Among the positive developments were decisions to keep channels of communication open, for the country’s defense ministers to meet soon, and for the establishment of a joint business forum in Thessaloniki.
Apart from bilateral issues, talks also focused on the migration crisis and the implementation of the EU-Turkey deal to curb arrivals.
In a joint press conference with Tsipras in Ankara, Erdogan declared that all issues with Greece can be solved “on an equitable basis and in a peaceful way.”
He also insisted on the return of the eight servicemen, blaming them for deaths during the botched coup of 2016. “Greece must treat the fugitives appropriately. They are responsible for the deaths,” he said, adding that Greece must not become “a safe haven” for terrorists.
The Turkish leader also referred to the need for the equal status of Turkish Cypriots in Cyprus and Turks in Western Thrace to be recognized, and linked the question of the reopening of the Orthodox Seminary on Halki to the ability of the Muslim minority of Thrace to appoint its own muftis.
Asked by a reporter about the Halki school, he said: “Every time this comes up, I tell them we should resolve the issue of the muftis in Western Thrace.
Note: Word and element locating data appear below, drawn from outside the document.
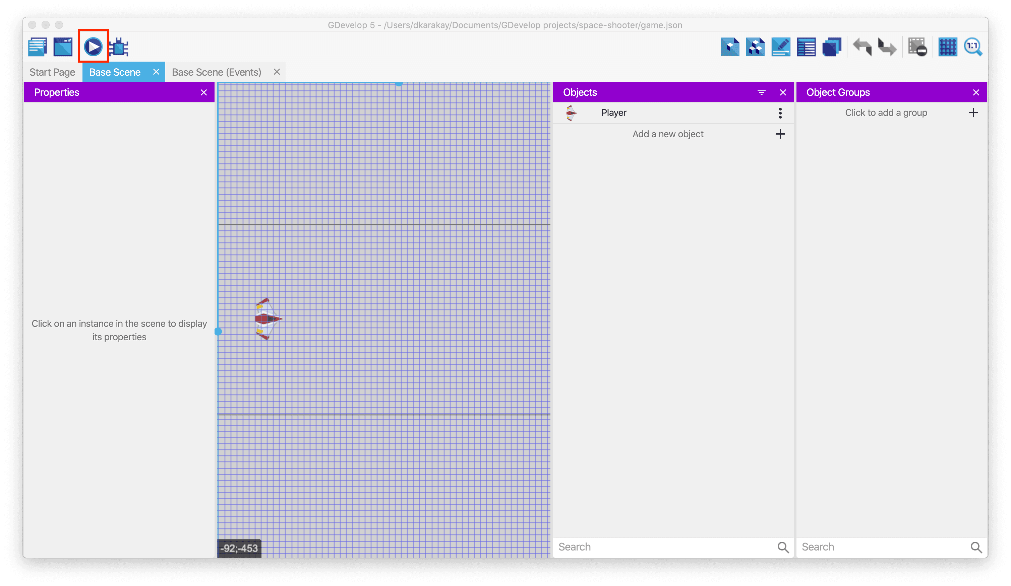Close the Properties panel
Viewport: 1011px width, 586px height.
(x=204, y=93)
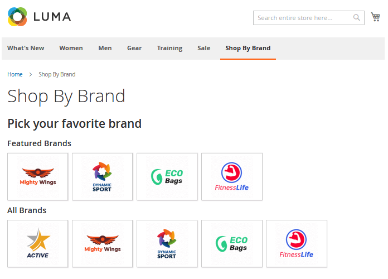Select Dynamic Sport in Featured Brands
Screen dimensions: 388x279
[102, 176]
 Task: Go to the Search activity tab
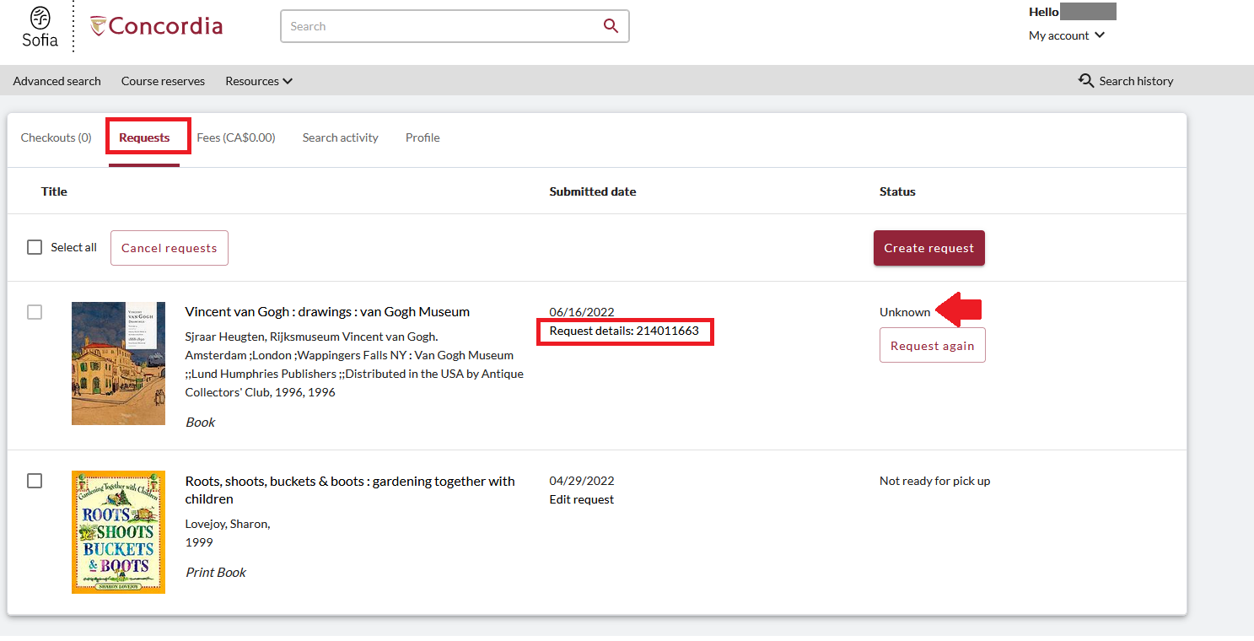(341, 137)
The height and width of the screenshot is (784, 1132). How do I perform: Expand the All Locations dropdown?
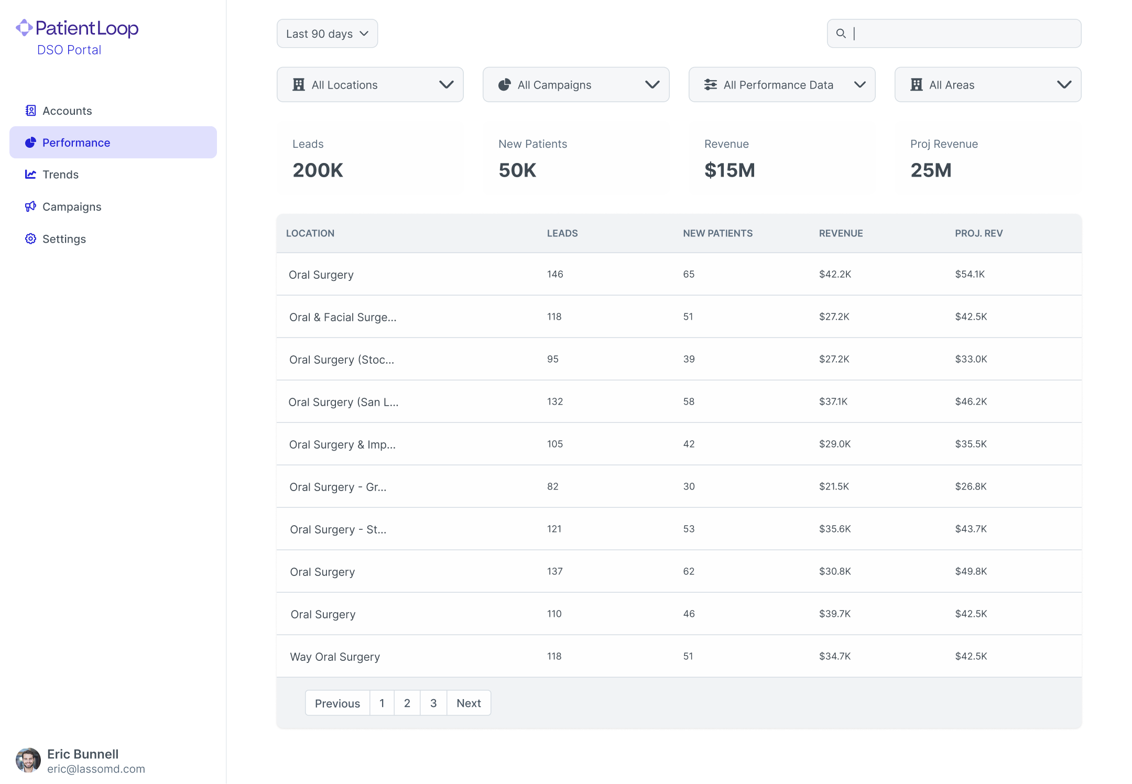coord(370,85)
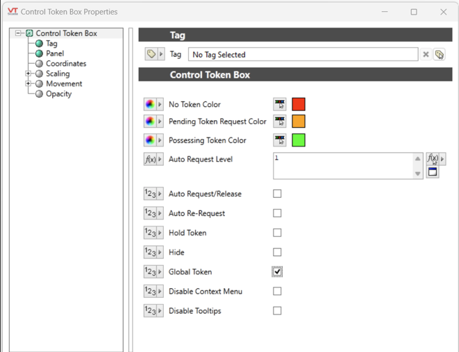
Task: Tick the Disable Tooltips checkbox
Action: coord(277,310)
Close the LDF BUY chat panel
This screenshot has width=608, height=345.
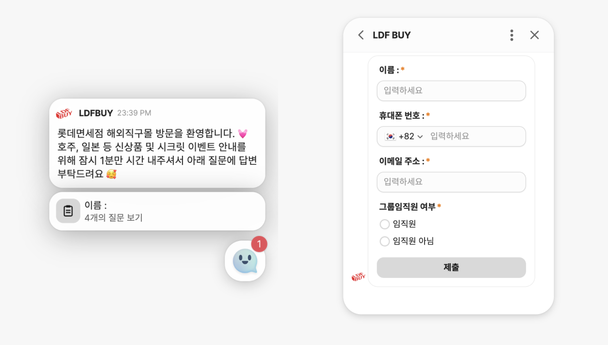535,35
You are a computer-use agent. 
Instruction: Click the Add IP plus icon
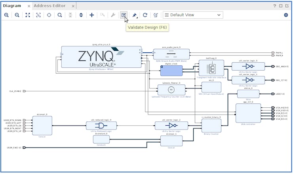91,15
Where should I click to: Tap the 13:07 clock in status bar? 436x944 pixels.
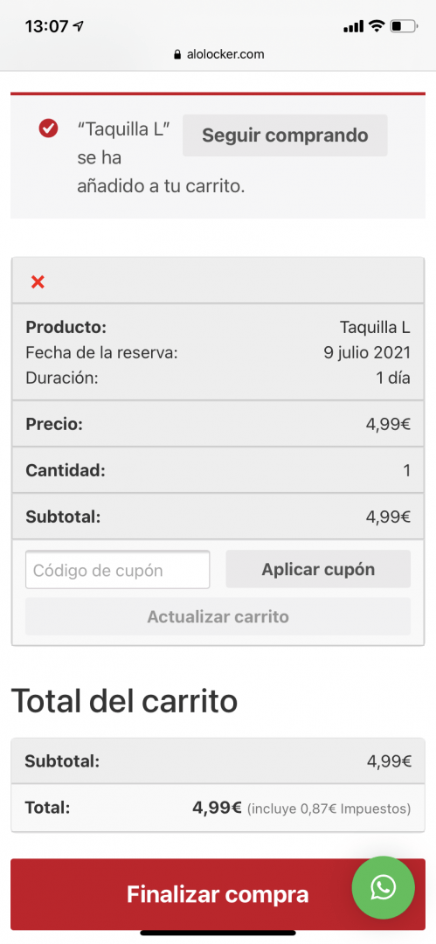pos(46,26)
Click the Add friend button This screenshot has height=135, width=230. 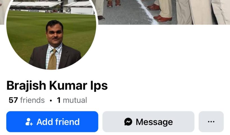52,122
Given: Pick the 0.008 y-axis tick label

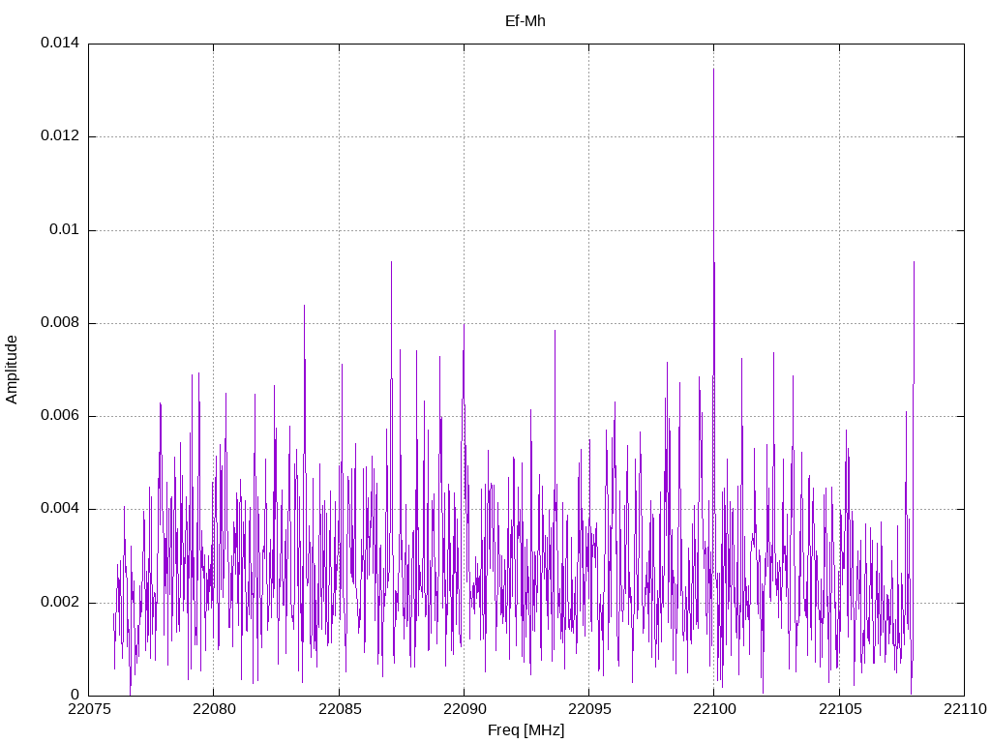Looking at the screenshot, I should 59,323.
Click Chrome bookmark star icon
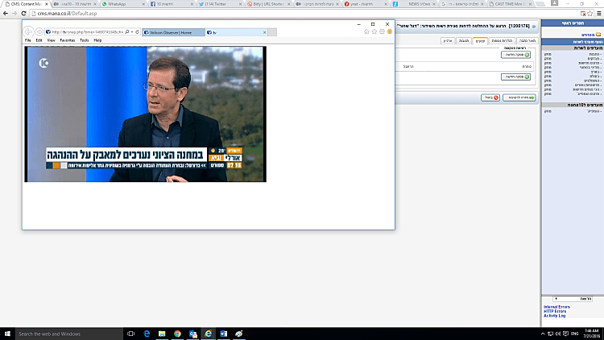The image size is (604, 340). [589, 14]
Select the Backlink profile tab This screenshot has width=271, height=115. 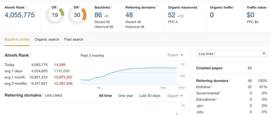(x=17, y=39)
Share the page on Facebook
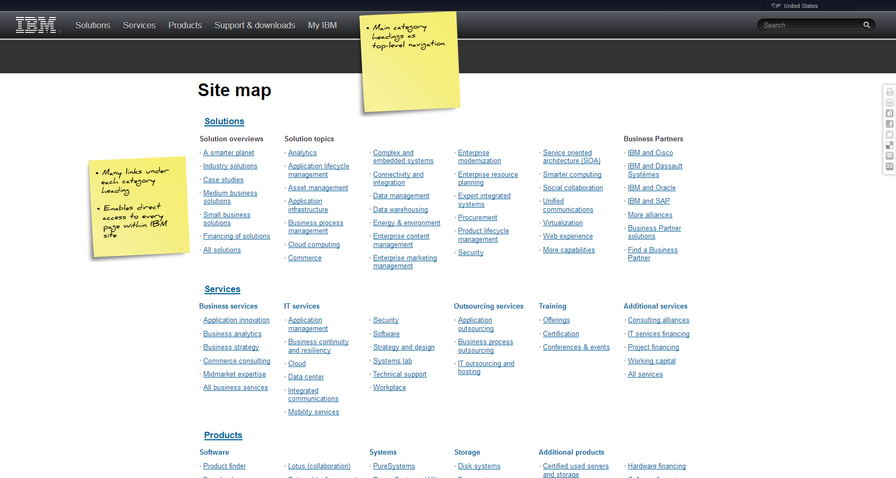This screenshot has width=896, height=478. (x=890, y=124)
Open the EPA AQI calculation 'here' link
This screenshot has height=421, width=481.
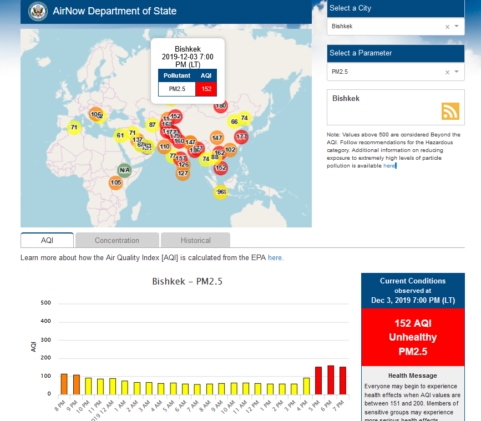275,258
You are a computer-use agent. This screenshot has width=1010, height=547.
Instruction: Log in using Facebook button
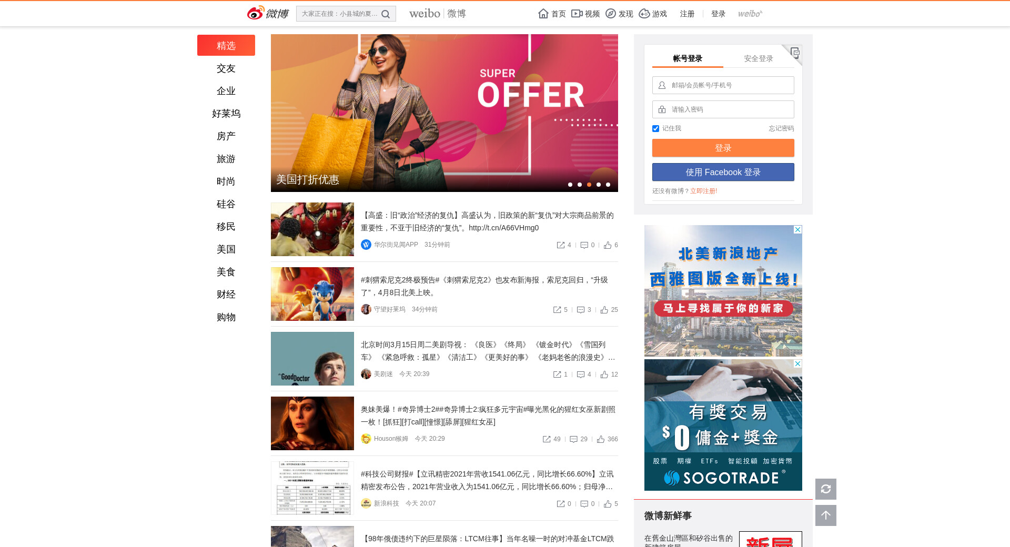click(x=723, y=172)
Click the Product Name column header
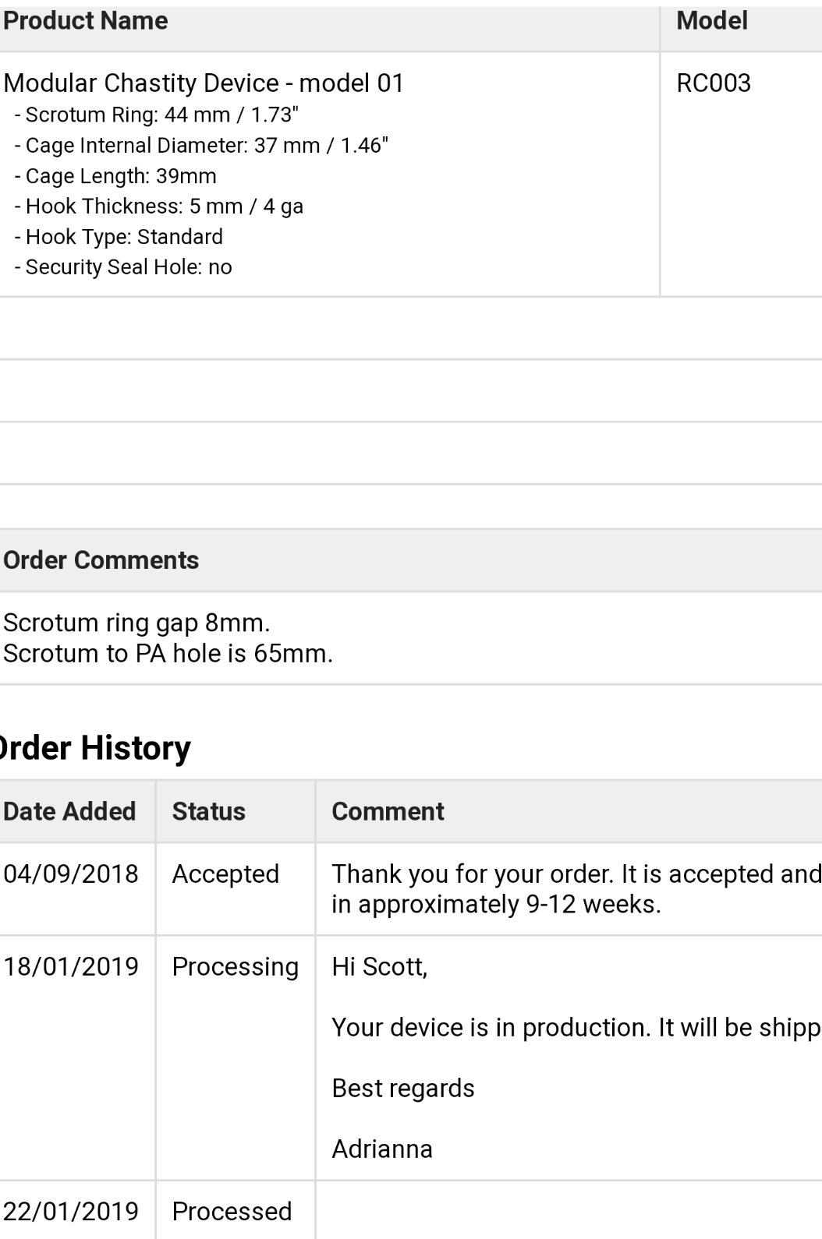 pos(86,21)
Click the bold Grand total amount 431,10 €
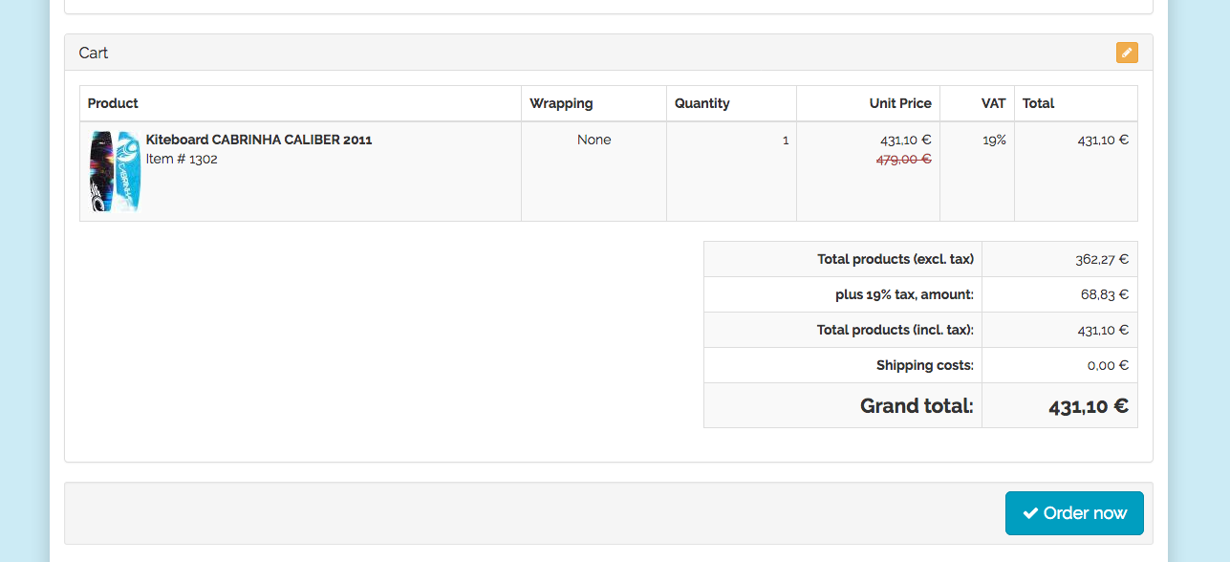Image resolution: width=1230 pixels, height=562 pixels. pyautogui.click(x=1088, y=406)
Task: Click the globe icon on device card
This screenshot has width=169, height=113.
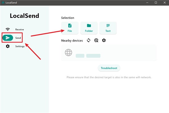Action: tap(68, 53)
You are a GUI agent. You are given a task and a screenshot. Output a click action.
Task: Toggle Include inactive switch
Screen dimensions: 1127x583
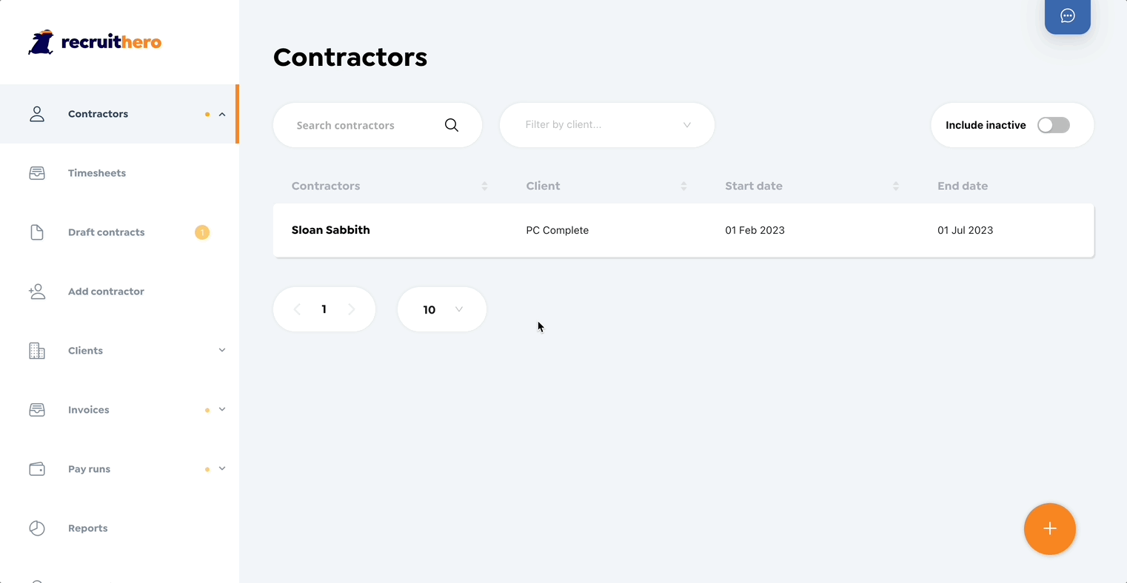(x=1053, y=125)
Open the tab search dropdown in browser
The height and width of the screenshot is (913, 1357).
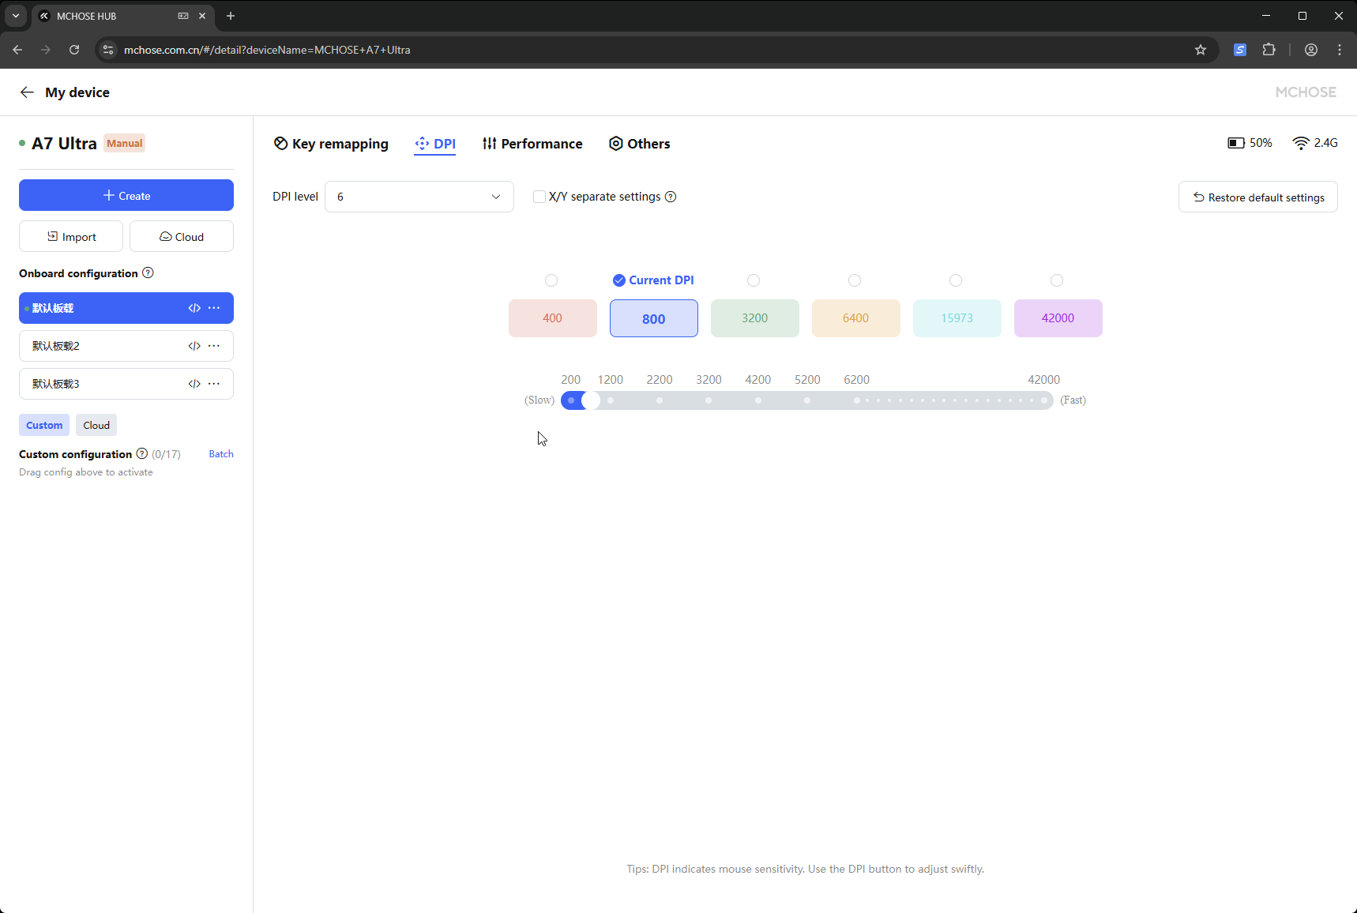[x=16, y=16]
Let’s also solve this issue.”
Greece & Turkey proved in 2015-2016 that we can cooperate to confront a major international issue - the refugee crisis. We worked together to build a new EU-Turkey strategic relationship, to expand our economic & energy cooperation, while coming close to solving the Cyprus issue— Alexis Tsipras (@tsipras_eu) 5 February 2019
Tsipras, for his part, remarked that “coup plotters are not welcome in Greece” but that “Greece must respect the judiciary’s decisions,” referring to rulings rejecting the men’s extradition to Turkey and granting them asylum.
The Greek PM also referred to transgressions over the Aegean. He said Greece and Turkey have agreed to de-escalate any tensions in the Aegean Sea and proceed with confidence-building measures, while any differences with Turkey “can and must be solved with dialogue.”
If these steps materialize, the two countries can then make progress and repeat the exploratory talks on the issue of the continental shelf in the Aegean, he added.
Tsipras also commented on gas exploration in the Eastern Mediterranean, noting the importance of “respect for international law... and the need for energy to form a bridge for cooperation in the region.”
As for the Cyprus problem, he called for a fair and viable solution that would benefit both communities. Erdogan said that an important parameter is achieving equality for Turkish Cypriots on the island.
On Wednesday, in Istanbul, Tsipras is to visit Hagia Sofia before going to the Halki seminary in the first such visit by a Greek premier in nearly nine decades.